_Objective_:
Can you reproduce all the material below with "Instruction" changed to "Command" wherever it occurs, keeping everything else identical?

_Records supplied_:
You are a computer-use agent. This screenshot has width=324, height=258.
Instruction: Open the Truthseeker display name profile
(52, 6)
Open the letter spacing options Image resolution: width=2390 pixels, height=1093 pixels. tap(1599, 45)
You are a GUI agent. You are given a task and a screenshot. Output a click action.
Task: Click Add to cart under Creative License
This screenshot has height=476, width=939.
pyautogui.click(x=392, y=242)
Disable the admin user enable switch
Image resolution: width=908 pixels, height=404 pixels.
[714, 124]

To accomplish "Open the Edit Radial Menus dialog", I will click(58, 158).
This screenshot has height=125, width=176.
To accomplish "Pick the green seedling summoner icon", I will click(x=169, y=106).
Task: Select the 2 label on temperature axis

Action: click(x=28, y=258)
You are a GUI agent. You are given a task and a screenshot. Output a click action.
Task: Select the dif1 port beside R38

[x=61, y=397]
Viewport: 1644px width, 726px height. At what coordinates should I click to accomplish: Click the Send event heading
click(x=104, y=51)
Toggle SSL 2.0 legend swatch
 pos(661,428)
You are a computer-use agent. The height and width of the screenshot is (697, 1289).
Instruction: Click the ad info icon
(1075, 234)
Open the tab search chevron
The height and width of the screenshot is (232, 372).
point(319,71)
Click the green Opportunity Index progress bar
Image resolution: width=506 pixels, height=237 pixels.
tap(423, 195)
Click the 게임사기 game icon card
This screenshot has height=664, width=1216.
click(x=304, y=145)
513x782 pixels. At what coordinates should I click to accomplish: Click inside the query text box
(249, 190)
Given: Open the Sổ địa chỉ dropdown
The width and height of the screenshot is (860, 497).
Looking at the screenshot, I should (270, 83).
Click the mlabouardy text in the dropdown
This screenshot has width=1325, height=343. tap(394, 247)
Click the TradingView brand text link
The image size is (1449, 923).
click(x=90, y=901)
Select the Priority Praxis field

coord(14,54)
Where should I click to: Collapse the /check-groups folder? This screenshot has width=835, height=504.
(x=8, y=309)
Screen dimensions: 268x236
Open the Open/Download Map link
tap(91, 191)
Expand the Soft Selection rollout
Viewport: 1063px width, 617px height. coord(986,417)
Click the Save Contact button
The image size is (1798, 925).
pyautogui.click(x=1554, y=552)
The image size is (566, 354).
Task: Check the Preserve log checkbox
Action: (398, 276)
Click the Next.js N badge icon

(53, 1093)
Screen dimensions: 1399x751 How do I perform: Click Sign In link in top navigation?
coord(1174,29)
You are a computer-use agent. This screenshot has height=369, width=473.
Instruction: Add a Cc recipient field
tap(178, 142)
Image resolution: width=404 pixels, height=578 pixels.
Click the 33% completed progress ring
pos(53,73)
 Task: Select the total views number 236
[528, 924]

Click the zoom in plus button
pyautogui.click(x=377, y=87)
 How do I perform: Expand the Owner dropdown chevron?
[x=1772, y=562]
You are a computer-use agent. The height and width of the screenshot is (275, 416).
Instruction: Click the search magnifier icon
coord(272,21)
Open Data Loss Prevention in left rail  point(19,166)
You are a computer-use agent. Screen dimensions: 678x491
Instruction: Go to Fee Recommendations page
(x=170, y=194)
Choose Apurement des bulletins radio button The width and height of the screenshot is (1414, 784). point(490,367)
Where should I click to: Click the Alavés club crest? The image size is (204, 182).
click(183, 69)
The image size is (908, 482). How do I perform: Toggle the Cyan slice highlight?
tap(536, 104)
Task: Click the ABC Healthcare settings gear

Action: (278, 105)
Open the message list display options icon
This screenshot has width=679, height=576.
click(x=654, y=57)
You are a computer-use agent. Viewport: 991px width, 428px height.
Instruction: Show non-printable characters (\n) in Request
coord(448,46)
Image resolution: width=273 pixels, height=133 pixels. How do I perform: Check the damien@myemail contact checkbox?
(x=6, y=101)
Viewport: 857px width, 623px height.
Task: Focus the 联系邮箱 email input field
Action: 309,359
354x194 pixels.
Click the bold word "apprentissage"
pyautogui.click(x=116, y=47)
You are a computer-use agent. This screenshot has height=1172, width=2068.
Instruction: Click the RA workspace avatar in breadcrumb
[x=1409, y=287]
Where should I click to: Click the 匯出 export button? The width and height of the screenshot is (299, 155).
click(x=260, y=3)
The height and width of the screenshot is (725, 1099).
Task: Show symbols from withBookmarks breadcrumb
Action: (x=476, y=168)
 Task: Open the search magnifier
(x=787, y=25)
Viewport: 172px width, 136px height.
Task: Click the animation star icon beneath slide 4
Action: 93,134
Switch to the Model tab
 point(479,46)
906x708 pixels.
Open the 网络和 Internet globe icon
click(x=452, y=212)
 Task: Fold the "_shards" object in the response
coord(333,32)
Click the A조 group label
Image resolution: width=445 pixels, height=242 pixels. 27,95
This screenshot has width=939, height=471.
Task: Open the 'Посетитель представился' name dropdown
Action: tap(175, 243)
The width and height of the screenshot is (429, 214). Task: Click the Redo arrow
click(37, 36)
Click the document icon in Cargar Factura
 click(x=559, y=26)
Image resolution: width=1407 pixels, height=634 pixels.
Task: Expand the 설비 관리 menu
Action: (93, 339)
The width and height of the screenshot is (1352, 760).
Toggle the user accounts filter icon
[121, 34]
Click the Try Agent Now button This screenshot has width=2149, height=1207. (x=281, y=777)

_Completed task_:
You are a computer-use agent. This screenshot has width=324, height=258.
Command: Open the Truthseeker display name profile
(52, 6)
Open the letter spacing options Image resolution: width=2390 pixels, height=1093 pixels. tap(1599, 45)
You are a GUI agent. You are given a task and a screenshot. Output a click action.
Task: Click Add to cart under Creative License
This screenshot has height=476, width=939.
pyautogui.click(x=392, y=242)
Disable the admin user enable switch
Image resolution: width=908 pixels, height=404 pixels.
[714, 124]

To accomplish "Open the Edit Radial Menus dialog", I will click(58, 158).
This screenshot has height=125, width=176.
To accomplish "Pick the green seedling summoner icon", I will click(x=169, y=106).
Task: Select the 2 label on temperature axis

Action: click(x=28, y=258)
You are a GUI agent. You are given a task and a screenshot. Output a click action.
Task: Select the dif1 port beside R38

[x=61, y=397]
Viewport: 1644px width, 726px height. At what coordinates should I click to accomplish: Click the Send event heading
click(x=104, y=51)
Toggle SSL 2.0 legend swatch
 pos(661,428)
You are a computer-use agent. The height and width of the screenshot is (697, 1289).
Command: Click the ad info icon
(1075, 234)
Open the tab search chevron
The height and width of the screenshot is (232, 372).
point(319,71)
Click the green Opportunity Index progress bar
Image resolution: width=506 pixels, height=237 pixels.
tap(423, 195)
Click the 게임사기 game icon card
This screenshot has height=664, width=1216.
click(x=304, y=145)
513x782 pixels. At what coordinates should I click to accomplish: Click inside the query text box
(249, 190)
Given: Open the Sổ địa chỉ dropdown
The width and height of the screenshot is (860, 497).
Looking at the screenshot, I should (270, 83).
Click the mlabouardy text in the dropdown
This screenshot has width=1325, height=343. tap(394, 247)
Click the TradingView brand text link
The image size is (1449, 923).
click(x=90, y=901)
Select the Priority Praxis field

coord(14,54)
Where should I click to: Collapse the /check-groups folder? This screenshot has width=835, height=504.
(x=8, y=309)
Screen dimensions: 268x236
Open the Open/Download Map link
tap(91, 191)
Expand the Soft Selection rollout
Viewport: 1063px width, 617px height. coord(986,417)
Click the Save Contact button
The image size is (1798, 925).
pyautogui.click(x=1554, y=552)
The image size is (566, 354).
Task: Check the Preserve log checkbox
Action: (398, 276)
Click the Next.js N badge icon

(53, 1093)
Screen dimensions: 1399x751 How do I perform: Click Sign In link in top navigation?
coord(1174,29)
You are a computer-use agent. This screenshot has height=369, width=473.
Command: Add a Cc recipient field
tap(178, 142)
Image resolution: width=404 pixels, height=578 pixels.
Click the 33% completed progress ring
pos(53,73)
 Task: Select the total views number 236
[528, 924]

Click the zoom in plus button
pyautogui.click(x=377, y=87)
 How do I perform: Expand the Owner dropdown chevron?
[x=1772, y=562]
You are a computer-use agent. The height and width of the screenshot is (275, 416).
Command: Click the search magnifier icon
coord(272,21)
Open Data Loss Prevention in left rail  point(19,166)
You are a computer-use agent. Screen dimensions: 678x491
Command: Go to Fee Recommendations page
(x=170, y=194)
Choose Apurement des bulletins radio button The width and height of the screenshot is (1414, 784). point(490,367)
Where should I click to: Click the Alavés club crest? The image size is (204, 182).
click(183, 69)
The image size is (908, 482). How do I perform: Toggle the Cyan slice highlight?
tap(536, 104)
Task: Click the ABC Healthcare settings gear

Action: (278, 105)
Open the message list display options icon
This screenshot has width=679, height=576.
click(x=654, y=57)
You are a computer-use agent. Viewport: 991px width, 428px height.
Command: Show non-printable characters (\n) in Request
coord(448,46)
Image resolution: width=273 pixels, height=133 pixels. How do I perform: Check the damien@myemail contact checkbox?
(x=6, y=101)
Viewport: 857px width, 623px height.
Task: Focus the 联系邮箱 email input field
Action: 309,359
354x194 pixels.
Click the bold word "apprentissage"
pyautogui.click(x=116, y=47)
You are a computer-use agent. This screenshot has height=1172, width=2068.
Command: Click the RA workspace avatar in breadcrumb
[x=1409, y=287]
Where should I click to: Click the 匯出 export button? The width and height of the screenshot is (299, 155).
click(x=260, y=3)
The height and width of the screenshot is (725, 1099).
Task: Show symbols from withBookmarks breadcrumb
Action: (x=476, y=168)
 Task: Open the search magnifier
(x=787, y=25)
Viewport: 172px width, 136px height.
Task: Click the animation star icon beneath slide 4
Action: 93,134
Switch to the Model tab
 point(479,46)
906x708 pixels.
Open the 网络和 Internet globe icon
click(x=452, y=212)
 Task: Fold the "_shards" object in the response
coord(333,32)
Click the A조 group label
Image resolution: width=445 pixels, height=242 pixels. 27,95
This screenshot has width=939, height=471.
Task: Open the 'Посетитель представился' name dropdown
Action: tap(175, 243)
The width and height of the screenshot is (429, 214). Task: Click the Redo arrow
click(37, 36)
Click the document icon in Cargar Factura
 click(x=559, y=26)
Image resolution: width=1407 pixels, height=634 pixels.
Task: Expand the 설비 관리 menu
Action: (93, 339)
The width and height of the screenshot is (1352, 760).
Toggle the user accounts filter icon
[121, 34]
Click the Try Agent Now button This screenshot has width=2149, height=1207. (x=281, y=777)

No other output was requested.